Por tanto, los pacientes que atiende el médico familiar son los agudos (nuevos) o los pacientes crónicos que sufren una recaída; y solo refiere a centros hospitalarios los casos más complejos que, afortunadamente, son los menos.
Programa sobrecargado. En Latinoamérica, el estudiante de Medicina debe lidiar con programas extensos o sobrecargados, hacer un internado rotatorio en el último año de sus estudios y, apenas egresado, comienza a ejercer la medicina en una comunidad.
Además de consultas médicas, el novel profesional tiene que hacer labores de educación y atender dudas y eventualidades, menores pero frecuentes, de los pacientes crónicos.
Dado que no cuenta con suficiente capacitación, ni experiencia, ni tiempo para ello, se ve en la necesidad de referir a la mayoría de estos pacientes a centros hospitalarios.
Los hospitales colapsan, en especial, los servicios de urgencias, donde la mayoría son también médicos generales, cuya capacidad de resolución, aun contando con recursos hospitalarios, es limitada.
En lugar de referir a la mayor parte de los consultantes a su comunidad, los envían con un especialista, quien, por supuesto, tampoco puede atender a tanta gente, menos aún para comenzar por la labor educativa y la atención de preguntas y modificaciones menores en los tratamientos que habitualmente requieren los pacientes crónicos.
Si se agregan las falencias existentes en la formación de médicos especialistas, las graves carencias logísticas que sufren los hospitales y la inexistencia de incentivos para laborar más allá del “perfil del profesional”, de la “carga laboral predeterminada”, el resultado es conocido.
El modelo de consultas médicas especializadas para todo tipo de necesidades, desde una explicación educativa hasta un cambio menor en un tratamiento, es obsoleto, costoso e ineficiente.
La solución no depende de invertir nuevos recursos, pero está sujeta a prejuicios, conveniencias y a la voluntad política de quienes dirigen los servicios de salud.
Debe brindarse capacitación continua a los médicos generales, idealmente antes de graduarse (responsabilidad que recae en las universidades e instituciones estatales que deberían ejercer la regulación).
Después de graduarse, las autoridades y los médicos generales tampoco saben qué significa realmente capacitación; muchos de ellos piensan que es asistir a conferencias.
Actores fundamentales.
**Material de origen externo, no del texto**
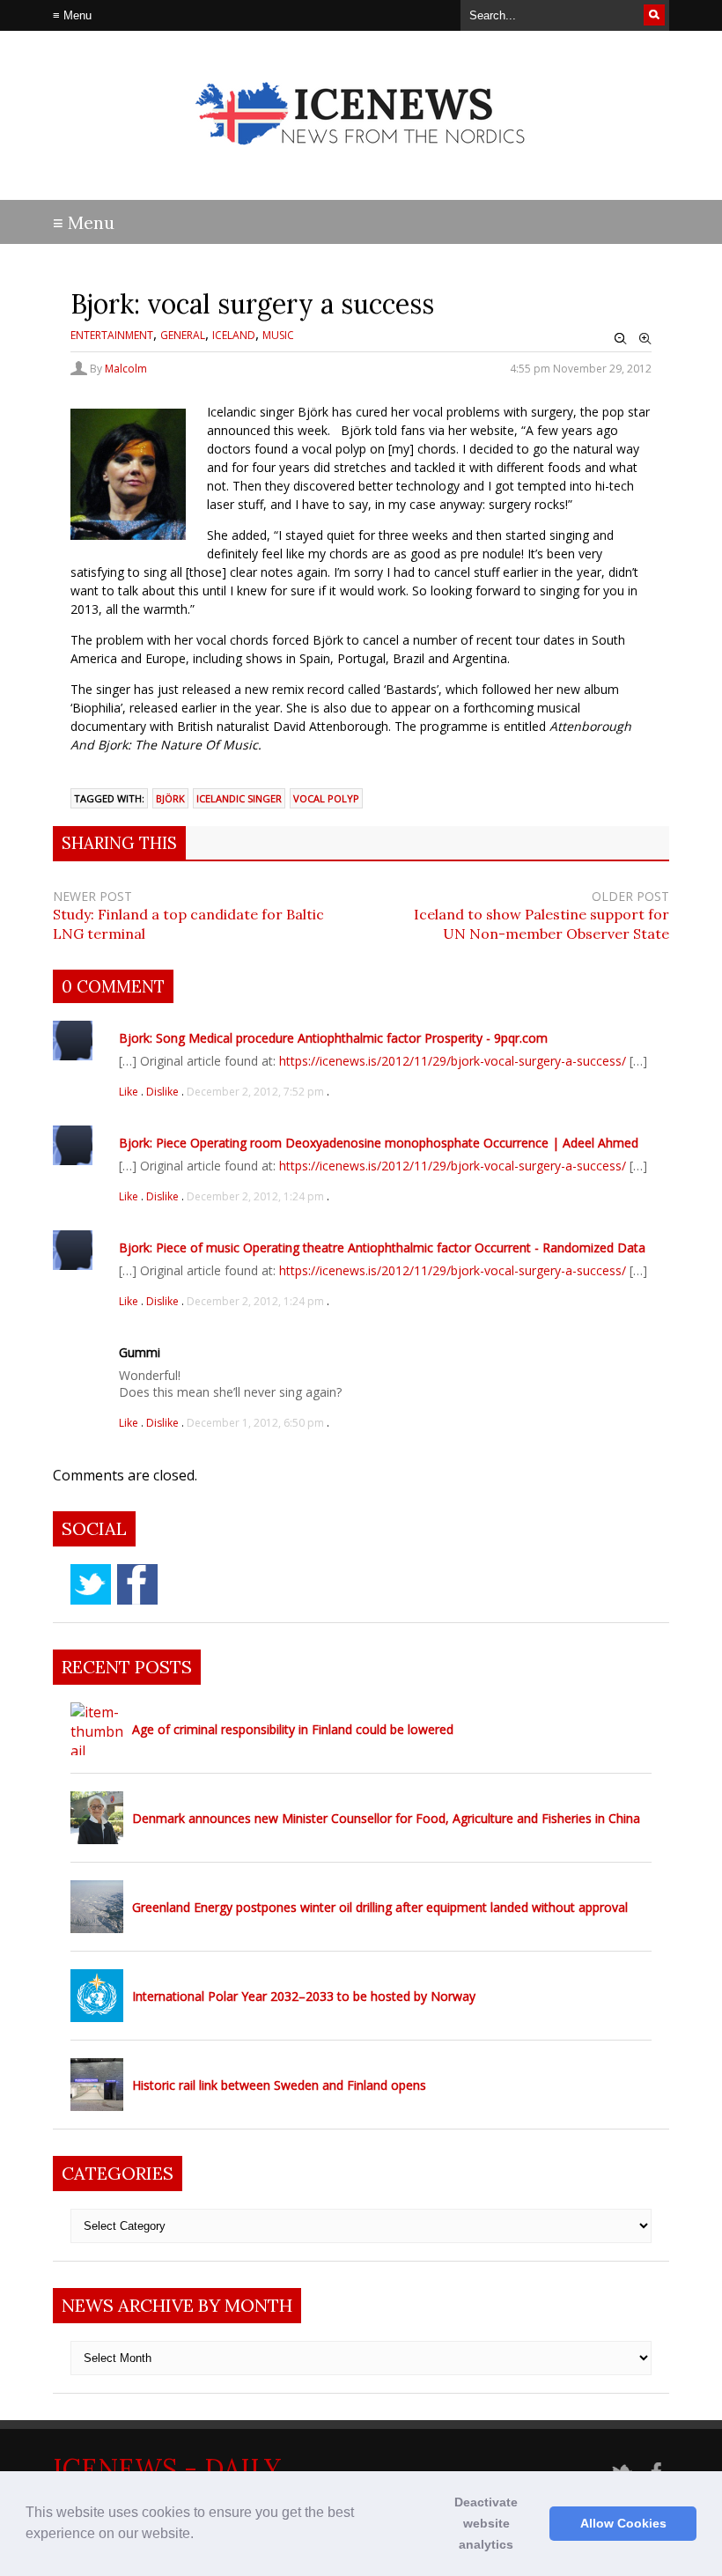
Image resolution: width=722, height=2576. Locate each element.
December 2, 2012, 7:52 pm (255, 1091)
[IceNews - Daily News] (361, 159)
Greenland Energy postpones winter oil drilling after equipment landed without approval (380, 1907)
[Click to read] (96, 1728)
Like (130, 1091)
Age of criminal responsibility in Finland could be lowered (292, 1729)
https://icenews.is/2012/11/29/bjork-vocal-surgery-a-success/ (452, 1060)
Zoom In (645, 339)
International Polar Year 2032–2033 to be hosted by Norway (303, 1996)
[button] (200, 2535)
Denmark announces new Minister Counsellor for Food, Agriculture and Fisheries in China (386, 1818)
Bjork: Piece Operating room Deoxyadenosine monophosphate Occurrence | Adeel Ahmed (378, 1142)
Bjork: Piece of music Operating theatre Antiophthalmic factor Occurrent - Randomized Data (382, 1247)
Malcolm (126, 368)
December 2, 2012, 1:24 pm (255, 1196)
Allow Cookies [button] (623, 2523)
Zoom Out (621, 339)
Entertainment (111, 335)
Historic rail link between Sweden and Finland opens (279, 2085)
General (182, 335)
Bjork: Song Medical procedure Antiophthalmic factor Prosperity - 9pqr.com (333, 1038)
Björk (170, 798)
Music (278, 335)
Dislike (163, 1091)
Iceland (233, 335)
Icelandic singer (239, 798)
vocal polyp (326, 798)
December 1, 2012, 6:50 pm (255, 1422)
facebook (137, 1584)
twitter (90, 1584)
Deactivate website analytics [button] (486, 2523)
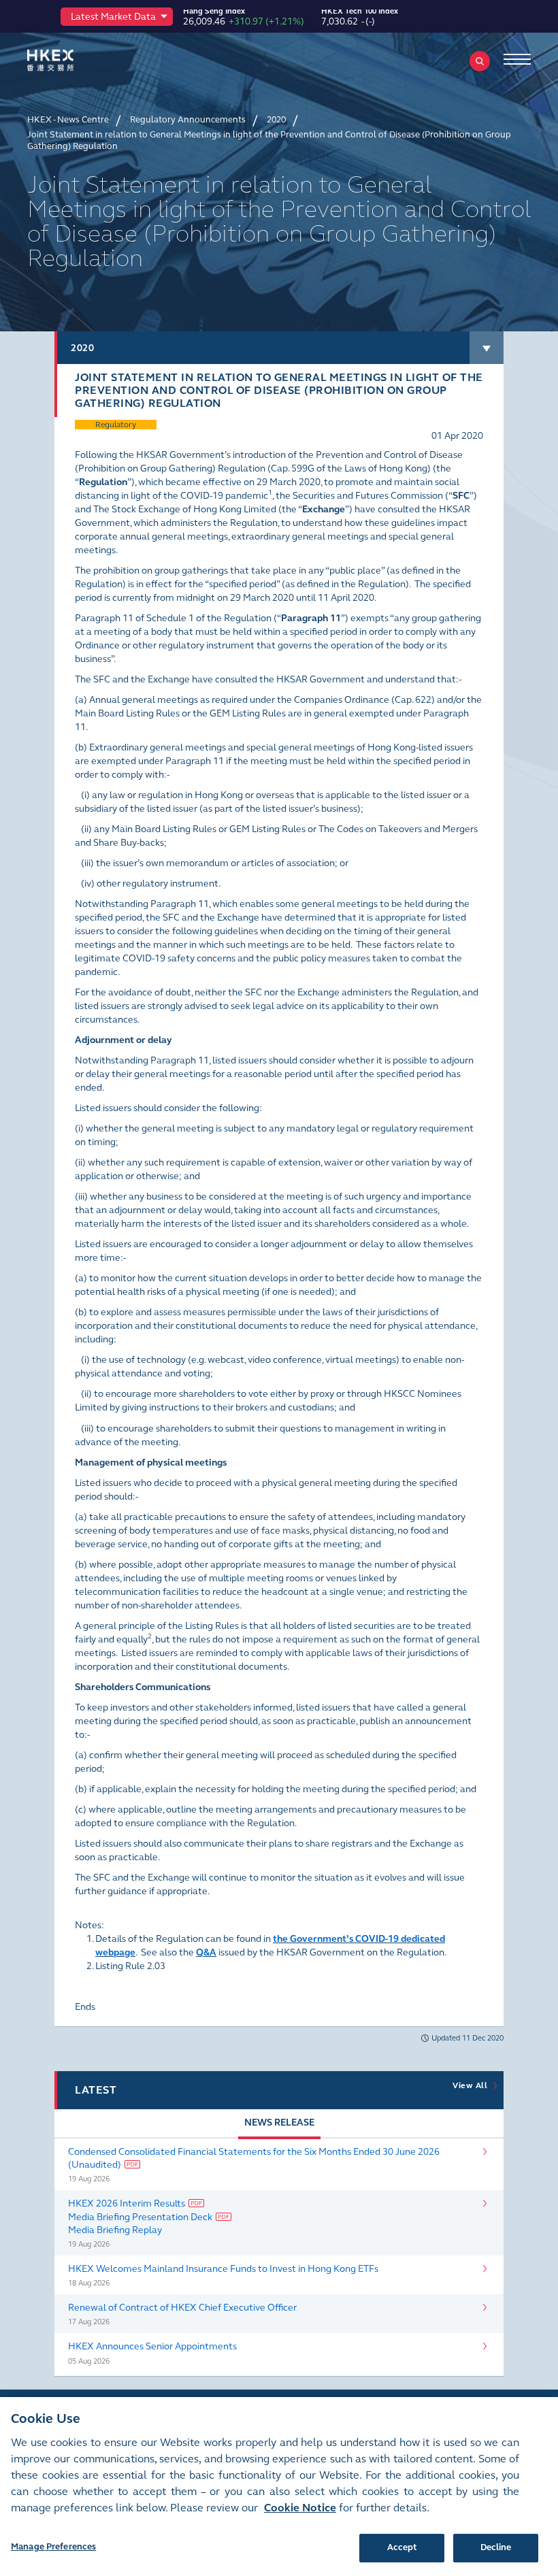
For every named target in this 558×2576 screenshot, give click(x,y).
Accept (402, 2547)
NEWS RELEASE (279, 2122)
En las comunidades, deben crearse las clínicas de hipertensión, clínicas de pacientes con secuelas o dolor crónico y clínicas de diabetes, entre otras.
Además de brindar educación a la población, el personal entrenado puede solucionar la mayoría de las consultas y necesidades menores que surgen en los grupos comunitarios, y para esto no es necesaria la participación de un especialista.
El especialista desempeña un papel educativo para el personal y de asesoría permanente, debidamente interconectado.
Los profesionales en enfermería pueden hacer mucho más, como en los países desarrollados, pero es necesario un mayor involucramiento y que adquieran destrezas.
Los servicios de urgencias también requieren programas de capacitación orientados, sobre todo, a resolver las condiciones más frecuentes de mediana complejidad y así podrán referir al paciente a su clínica y no a un servicio especializado.
La formación de los médicos especialistas y sus prácticas deben mejorar mediante la instauración de protocolos, clínicas especializadas (del dolor, de heridas, de pie diabético, de insuficiencia cardíaca) y jerarquías académicas –no políticas– dentro de los hospitales para que estos realmente puedan, algún día, denominarse “hospitales universitarios”.
Y, desde luego, la población debe tomar consciencia del uso y abuso de los servicios de salud, lo cual incluye múltiples consultas, subsidios e incapacidades laborales.
La mayor parte de la solución es de naturaleza educativa y organizacional, no financiera, y es imposible ser llevada a cabo por funcionarios que ocupan puestos “de confianza”.